● Tasks for this exercise:
**A)** Answer these questions using the abstract on Galois automorphisms of SICs:
(i) Up to what dimension have SICs been constructed in every dimension?
(ii) Which dimension is named as the exception to every known exact WH SIC being expressible in radicals?
(iii) How many conjectures about the structure of the Galois group does the paper propose?
**B)** Set down word for word the passage of the abstract on Galois automorphisms of SICs from "Galois automorphisms of" to "simply as SICs)".

● Text extract:
______

Galois automorphisms of a symmetric measurement
(pp0672-0720)
D.M.
Appleby, Hulya Yadsan-Appleby, and Gerhard Zauner
doi:
https://doi.org/10.26421/QIC13.7-8-8
Abstracts:
Symmetric Informationally Complete Positive Operator
Valued Measures (usually referred to as SIC-POVMs or simply as SICs)
have been constructed in every dimension ≤ 67. However, a proof that
they exist in every finite dimension has yet to be constructed. In this
paper we examine the Galois group of SICs covariant with respect to the
Weyl-Heisenberg group (or WH SICs as we refer to them). The great
majority (though not all) of the known examples are of this type. Scott
and Grassl have noted that every known exact WH SIC is expressible in
radicals (except for dimension 3 which is exceptional in this and
several other respects), which means that the corresponding Galois group
is solvable. They have also calculated the Galois group for most known
exact examples. The purpose of this paper is to take the analysis of
Scott and Grassl further. We first prove a number of theorems regarding
the structure of the Galois group and the relation between it and the
extended Clifford group. We then examine the Galois group for the known
exact fiducials and on the basis of this we propose a list of nine
conjectures concerning its structure. These conjectures represent a
considerable strengthening of the theorems we have actually been able to
prove. Finally we generalize the concept of an anti-unitary to the
concept of a g-unitary, and show that every WH SIC fiducial is an
eigenvector of a family of g-unitaries (apart from dimension 3).
Key words:
Quantum Measurement, Symmetric Informationally Complete
Positive Operator Valued Measure, Clifford Group, Galois Theory |

______

● Data block:
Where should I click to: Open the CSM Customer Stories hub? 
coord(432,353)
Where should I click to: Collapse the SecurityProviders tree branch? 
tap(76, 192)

______

● Task-by-task results:
**A)**
(i) Dimension 67 (every dimension ≤ 67).
(ii) Dimension 3.
(iii) Nine.

**B)**
Galois automorphisms of a symmetric measurement
(pp0672-0720)
D.M.
Appleby, Hulya Yadsan-Appleby, and Gerhard Zauner
doi:
https://doi.org/10.26421/QIC13.7-8-8
Abstracts:
Symmetric Informationally Complete Positive Operator
Valued Measures (usually referred to as SIC-POVMs or simply as SICs)